• Goal of the exercise:
Beginning with the line that has "The width and", reproduce each remaining line of the data exactly, down to and including the last.

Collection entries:
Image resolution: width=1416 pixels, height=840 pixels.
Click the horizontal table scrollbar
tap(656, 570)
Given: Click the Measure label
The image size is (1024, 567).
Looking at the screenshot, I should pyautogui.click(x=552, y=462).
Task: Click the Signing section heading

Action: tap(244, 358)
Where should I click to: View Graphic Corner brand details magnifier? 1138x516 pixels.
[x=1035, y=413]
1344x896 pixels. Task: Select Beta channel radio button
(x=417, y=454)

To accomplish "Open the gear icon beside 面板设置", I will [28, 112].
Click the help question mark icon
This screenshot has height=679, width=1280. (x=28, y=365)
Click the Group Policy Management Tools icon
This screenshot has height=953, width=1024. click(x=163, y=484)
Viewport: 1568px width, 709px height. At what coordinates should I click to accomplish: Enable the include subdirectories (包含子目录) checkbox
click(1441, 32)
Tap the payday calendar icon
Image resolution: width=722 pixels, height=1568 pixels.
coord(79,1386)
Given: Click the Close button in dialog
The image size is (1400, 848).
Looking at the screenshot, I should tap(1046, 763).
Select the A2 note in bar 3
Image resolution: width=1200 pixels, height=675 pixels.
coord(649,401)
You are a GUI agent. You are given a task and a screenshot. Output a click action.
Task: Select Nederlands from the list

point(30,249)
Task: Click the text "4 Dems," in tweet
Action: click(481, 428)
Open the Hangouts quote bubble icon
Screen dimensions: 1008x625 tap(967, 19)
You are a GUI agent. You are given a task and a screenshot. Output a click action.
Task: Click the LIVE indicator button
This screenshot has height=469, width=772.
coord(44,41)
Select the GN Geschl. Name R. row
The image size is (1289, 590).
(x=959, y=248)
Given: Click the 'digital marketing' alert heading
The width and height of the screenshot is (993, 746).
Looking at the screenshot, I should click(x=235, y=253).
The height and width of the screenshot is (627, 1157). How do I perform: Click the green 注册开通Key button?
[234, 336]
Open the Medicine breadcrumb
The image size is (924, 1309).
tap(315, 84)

• Worked solution:
The width and height of the screenshot is (993, 746).
Looking at the screenshot, I should click(x=235, y=253).
The height and width of the screenshot is (627, 1157). How do I perform: Click the green 注册开通Key button?
[234, 336]
Open the Medicine breadcrumb
The image size is (924, 1309).
tap(315, 84)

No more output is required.